Segment Start: Input for this task

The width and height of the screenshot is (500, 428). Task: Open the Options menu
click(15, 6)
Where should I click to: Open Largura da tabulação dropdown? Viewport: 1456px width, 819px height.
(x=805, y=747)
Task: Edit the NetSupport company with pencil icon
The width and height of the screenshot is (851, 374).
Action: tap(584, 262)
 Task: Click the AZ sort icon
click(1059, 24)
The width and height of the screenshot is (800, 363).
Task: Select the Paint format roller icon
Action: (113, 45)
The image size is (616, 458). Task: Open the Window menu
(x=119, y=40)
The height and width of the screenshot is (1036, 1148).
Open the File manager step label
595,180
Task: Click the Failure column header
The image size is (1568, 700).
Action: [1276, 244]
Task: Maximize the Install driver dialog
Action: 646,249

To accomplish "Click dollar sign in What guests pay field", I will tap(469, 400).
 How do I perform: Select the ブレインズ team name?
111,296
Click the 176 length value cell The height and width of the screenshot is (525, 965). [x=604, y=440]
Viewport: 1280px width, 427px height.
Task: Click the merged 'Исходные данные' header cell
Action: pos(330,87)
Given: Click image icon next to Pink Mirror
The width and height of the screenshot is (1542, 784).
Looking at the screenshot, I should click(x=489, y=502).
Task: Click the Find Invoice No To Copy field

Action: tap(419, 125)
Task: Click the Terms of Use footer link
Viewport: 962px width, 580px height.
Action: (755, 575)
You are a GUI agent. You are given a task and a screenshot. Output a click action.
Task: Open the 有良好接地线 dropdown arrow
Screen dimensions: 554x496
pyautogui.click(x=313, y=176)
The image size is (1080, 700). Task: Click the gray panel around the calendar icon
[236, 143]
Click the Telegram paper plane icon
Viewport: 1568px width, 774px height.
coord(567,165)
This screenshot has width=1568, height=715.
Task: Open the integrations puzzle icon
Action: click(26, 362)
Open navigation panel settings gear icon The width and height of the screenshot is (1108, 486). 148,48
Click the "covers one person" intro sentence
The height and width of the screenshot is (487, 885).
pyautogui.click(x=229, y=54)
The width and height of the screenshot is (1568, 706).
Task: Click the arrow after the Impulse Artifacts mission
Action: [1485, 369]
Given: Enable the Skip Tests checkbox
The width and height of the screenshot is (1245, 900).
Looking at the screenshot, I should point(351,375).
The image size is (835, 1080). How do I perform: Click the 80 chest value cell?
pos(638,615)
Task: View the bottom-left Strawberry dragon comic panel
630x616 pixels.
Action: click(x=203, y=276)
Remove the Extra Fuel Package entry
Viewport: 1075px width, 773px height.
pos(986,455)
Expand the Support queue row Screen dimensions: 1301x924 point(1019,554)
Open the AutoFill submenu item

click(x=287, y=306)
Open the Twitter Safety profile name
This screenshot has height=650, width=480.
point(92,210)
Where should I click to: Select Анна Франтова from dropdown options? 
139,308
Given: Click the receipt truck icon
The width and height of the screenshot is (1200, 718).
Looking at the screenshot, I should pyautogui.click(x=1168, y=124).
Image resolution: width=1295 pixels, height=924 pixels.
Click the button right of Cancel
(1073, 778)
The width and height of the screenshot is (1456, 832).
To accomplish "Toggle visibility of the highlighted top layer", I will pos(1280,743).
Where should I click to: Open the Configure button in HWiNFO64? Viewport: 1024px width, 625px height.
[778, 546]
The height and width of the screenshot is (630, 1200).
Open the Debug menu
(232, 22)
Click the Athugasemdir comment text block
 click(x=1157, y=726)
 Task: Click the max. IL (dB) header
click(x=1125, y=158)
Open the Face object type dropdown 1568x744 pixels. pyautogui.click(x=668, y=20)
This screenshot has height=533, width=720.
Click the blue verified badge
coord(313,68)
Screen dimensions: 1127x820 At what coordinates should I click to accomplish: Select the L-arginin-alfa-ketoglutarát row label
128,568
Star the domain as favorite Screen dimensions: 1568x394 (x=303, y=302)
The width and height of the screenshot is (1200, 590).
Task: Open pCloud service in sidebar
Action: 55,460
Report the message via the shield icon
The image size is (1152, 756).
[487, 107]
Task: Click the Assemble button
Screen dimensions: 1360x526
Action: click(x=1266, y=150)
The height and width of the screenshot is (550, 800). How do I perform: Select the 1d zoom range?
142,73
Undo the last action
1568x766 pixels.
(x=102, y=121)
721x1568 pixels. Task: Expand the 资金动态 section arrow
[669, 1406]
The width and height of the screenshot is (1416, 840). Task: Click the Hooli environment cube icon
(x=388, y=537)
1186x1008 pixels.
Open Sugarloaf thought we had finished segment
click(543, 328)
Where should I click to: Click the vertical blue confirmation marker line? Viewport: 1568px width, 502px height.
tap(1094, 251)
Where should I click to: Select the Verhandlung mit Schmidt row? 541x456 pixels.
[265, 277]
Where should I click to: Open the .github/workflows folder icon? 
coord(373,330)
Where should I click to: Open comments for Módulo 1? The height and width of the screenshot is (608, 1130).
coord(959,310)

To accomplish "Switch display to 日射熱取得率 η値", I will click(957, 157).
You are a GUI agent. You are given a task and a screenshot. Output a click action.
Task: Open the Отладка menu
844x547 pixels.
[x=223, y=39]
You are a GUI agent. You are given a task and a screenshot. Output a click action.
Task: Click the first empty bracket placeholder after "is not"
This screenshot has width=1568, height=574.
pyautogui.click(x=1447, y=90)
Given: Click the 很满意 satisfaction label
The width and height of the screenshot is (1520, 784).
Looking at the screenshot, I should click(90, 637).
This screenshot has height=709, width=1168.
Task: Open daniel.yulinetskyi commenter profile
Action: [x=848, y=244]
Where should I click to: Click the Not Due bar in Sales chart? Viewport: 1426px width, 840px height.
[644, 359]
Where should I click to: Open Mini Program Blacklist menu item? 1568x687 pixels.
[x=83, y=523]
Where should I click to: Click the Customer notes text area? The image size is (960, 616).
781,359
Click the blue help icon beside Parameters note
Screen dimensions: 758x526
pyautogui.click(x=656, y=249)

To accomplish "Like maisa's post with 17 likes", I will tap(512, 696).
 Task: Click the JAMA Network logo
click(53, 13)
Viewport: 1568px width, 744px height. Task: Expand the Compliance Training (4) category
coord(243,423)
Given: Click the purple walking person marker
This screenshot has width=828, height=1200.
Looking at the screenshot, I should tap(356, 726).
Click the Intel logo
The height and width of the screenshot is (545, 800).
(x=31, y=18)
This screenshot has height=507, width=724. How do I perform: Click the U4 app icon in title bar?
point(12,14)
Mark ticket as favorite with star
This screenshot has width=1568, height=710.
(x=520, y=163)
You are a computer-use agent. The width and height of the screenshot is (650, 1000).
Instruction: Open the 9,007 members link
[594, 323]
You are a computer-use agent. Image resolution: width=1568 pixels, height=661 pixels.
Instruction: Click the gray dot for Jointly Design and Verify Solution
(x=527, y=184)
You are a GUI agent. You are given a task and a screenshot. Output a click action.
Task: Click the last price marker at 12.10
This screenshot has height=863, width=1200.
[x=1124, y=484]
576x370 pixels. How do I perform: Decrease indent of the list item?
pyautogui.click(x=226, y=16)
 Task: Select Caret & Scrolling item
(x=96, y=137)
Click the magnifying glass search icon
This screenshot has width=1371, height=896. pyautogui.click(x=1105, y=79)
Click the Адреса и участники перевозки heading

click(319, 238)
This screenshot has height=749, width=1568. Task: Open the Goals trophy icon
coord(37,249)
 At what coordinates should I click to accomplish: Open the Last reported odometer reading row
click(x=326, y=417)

Segment End: Input for this task

## Required action
Write out the entries verbatim, all of them.

## Output of the task
The width and height of the screenshot is (500, 428). Task: Open the Options menu
click(15, 6)
Where should I click to: Open Largura da tabulação dropdown? Viewport: 1456px width, 819px height.
(x=805, y=747)
Task: Edit the NetSupport company with pencil icon
The width and height of the screenshot is (851, 374).
Action: tap(584, 262)
 Task: Click the AZ sort icon
click(1059, 24)
The width and height of the screenshot is (800, 363).
Task: Select the Paint format roller icon
Action: (113, 45)
The image size is (616, 458). Task: Open the Window menu
(x=119, y=40)
The height and width of the screenshot is (1036, 1148).
Open the File manager step label
595,180
Task: Click the Failure column header
The image size is (1568, 700).
Action: [1276, 244]
Task: Maximize the Install driver dialog
Action: 646,249

To accomplish "Click dollar sign in What guests pay field", I will tap(469, 400).
 How do I perform: Select the ブレインズ team name?
111,296
Click the 176 length value cell The height and width of the screenshot is (525, 965). [x=604, y=440]
Viewport: 1280px width, 427px height.
Task: Click the merged 'Исходные данные' header cell
Action: pos(330,87)
Given: Click image icon next to Pink Mirror
The width and height of the screenshot is (1542, 784).
Looking at the screenshot, I should click(x=489, y=502).
Task: Click the Find Invoice No To Copy field

Action: tap(419, 125)
Task: Click the Terms of Use footer link
Viewport: 962px width, 580px height.
Action: (755, 575)
You are a GUI agent. You are given a task and a screenshot. Output a click action.
Task: Open the 有良好接地线 dropdown arrow
Screen dimensions: 554x496
pyautogui.click(x=313, y=176)
The image size is (1080, 700). Task: Click the gray panel around the calendar icon
[236, 143]
Click the Telegram paper plane icon
Viewport: 1568px width, 774px height.
coord(567,165)
This screenshot has width=1568, height=715.
Task: Open the integrations puzzle icon
Action: click(26, 362)
Open navigation panel settings gear icon The width and height of the screenshot is (1108, 486). 148,48
Click the "covers one person" intro sentence
The height and width of the screenshot is (487, 885).
pyautogui.click(x=229, y=54)
The width and height of the screenshot is (1568, 706).
Task: Click the arrow after the Impulse Artifacts mission
Action: [1485, 369]
Given: Enable the Skip Tests checkbox
The width and height of the screenshot is (1245, 900).
Looking at the screenshot, I should point(351,375).
The image size is (835, 1080). How do I perform: Click the 80 chest value cell?
pos(638,615)
Task: View the bottom-left Strawberry dragon comic panel
630x616 pixels.
Action: click(x=203, y=276)
Remove the Extra Fuel Package entry
Viewport: 1075px width, 773px height.
pos(986,455)
Expand the Support queue row Screen dimensions: 1301x924 point(1019,554)
Open the AutoFill submenu item

click(x=287, y=306)
Open the Twitter Safety profile name
This screenshot has height=650, width=480.
point(92,210)
Where should I click to: Select Анна Франтова from dropdown options? 
139,308
Given: Click the receipt truck icon
The width and height of the screenshot is (1200, 718).
Looking at the screenshot, I should pyautogui.click(x=1168, y=124).
Image resolution: width=1295 pixels, height=924 pixels.
Click the button right of Cancel
(1073, 778)
The width and height of the screenshot is (1456, 832).
To accomplish "Toggle visibility of the highlighted top layer", I will pos(1280,743).
Where should I click to: Open the Configure button in HWiNFO64? Viewport: 1024px width, 625px height.
[778, 546]
The height and width of the screenshot is (630, 1200).
Open the Debug menu
(232, 22)
Click the Athugasemdir comment text block
 click(x=1157, y=726)
 Task: Click the max. IL (dB) header
click(x=1125, y=158)
Open the Face object type dropdown 1568x744 pixels. pyautogui.click(x=668, y=20)
This screenshot has height=533, width=720.
Click the blue verified badge
coord(313,68)
Screen dimensions: 1127x820 At what coordinates should I click to accomplish: Select the L-arginin-alfa-ketoglutarát row label
128,568
Star the domain as favorite Screen dimensions: 1568x394 (x=303, y=302)
The width and height of the screenshot is (1200, 590).
Task: Open pCloud service in sidebar
Action: 55,460
Report the message via the shield icon
The image size is (1152, 756).
[487, 107]
Task: Click the Assemble button
Screen dimensions: 1360x526
Action: click(x=1266, y=150)
The height and width of the screenshot is (550, 800). How do I perform: Select the 1d zoom range?
142,73
Undo the last action
1568x766 pixels.
(x=102, y=121)
721x1568 pixels. Task: Expand the 资金动态 section arrow
[669, 1406]
The width and height of the screenshot is (1416, 840). Task: Click the Hooli environment cube icon
(x=388, y=537)
1186x1008 pixels.
Open Sugarloaf thought we had finished segment
click(543, 328)
Where should I click to: Click the vertical blue confirmation marker line? Viewport: 1568px width, 502px height.
tap(1094, 251)
Where should I click to: Select the Verhandlung mit Schmidt row? 541x456 pixels.
[265, 277]
Where should I click to: Open the .github/workflows folder icon? 
coord(373,330)
Where should I click to: Open comments for Módulo 1? The height and width of the screenshot is (608, 1130).
coord(959,310)

To accomplish "Switch display to 日射熱取得率 η値", I will click(957, 157).
You are a GUI agent. You are given a task and a screenshot. Output a click action.
Task: Open the Отладка menu
844x547 pixels.
[x=223, y=39]
You are a GUI agent. You are given a task and a screenshot. Output a click action.
Task: Click the first empty bracket placeholder after "is not"
This screenshot has width=1568, height=574.
pyautogui.click(x=1447, y=90)
Given: Click the 很满意 satisfaction label
The width and height of the screenshot is (1520, 784).
Looking at the screenshot, I should click(90, 637).
This screenshot has height=709, width=1168.
Task: Open daniel.yulinetskyi commenter profile
Action: [x=848, y=244]
Where should I click to: Click the Not Due bar in Sales chart? Viewport: 1426px width, 840px height.
[644, 359]
Where should I click to: Open Mini Program Blacklist menu item? 1568x687 pixels.
[x=83, y=523]
Where should I click to: Click the Customer notes text area? The image size is (960, 616).
781,359
Click the blue help icon beside Parameters note
Screen dimensions: 758x526
pyautogui.click(x=656, y=249)

To accomplish "Like maisa's post with 17 likes", I will tap(512, 696).
 Task: Click the JAMA Network logo
click(53, 13)
Viewport: 1568px width, 744px height. Task: Expand the Compliance Training (4) category
coord(243,423)
Given: Click the purple walking person marker
This screenshot has width=828, height=1200.
Looking at the screenshot, I should tap(356, 726).
Click the Intel logo
The height and width of the screenshot is (545, 800).
(x=31, y=18)
This screenshot has height=507, width=724. How do I perform: Click the U4 app icon in title bar?
point(12,14)
Mark ticket as favorite with star
This screenshot has width=1568, height=710.
(x=520, y=163)
You are a computer-use agent. The width and height of the screenshot is (650, 1000).
Instruction: Open the 9,007 members link
[594, 323]
You are a computer-use agent. Image resolution: width=1568 pixels, height=661 pixels.
Instruction: Click the gray dot for Jointly Design and Verify Solution
(x=527, y=184)
You are a GUI agent. You are given a task and a screenshot. Output a click action.
Task: Click the last price marker at 12.10
This screenshot has height=863, width=1200.
[x=1124, y=484]
576x370 pixels. How do I perform: Decrease indent of the list item?
pyautogui.click(x=226, y=16)
 Task: Select Caret & Scrolling item
(x=96, y=137)
Click the magnifying glass search icon
This screenshot has width=1371, height=896. pyautogui.click(x=1105, y=79)
Click the Адреса и участники перевозки heading

click(319, 238)
This screenshot has height=749, width=1568. Task: Open the Goals trophy icon
coord(37,249)
 At what coordinates should I click to accomplish: Open the Last reported odometer reading row
click(x=326, y=417)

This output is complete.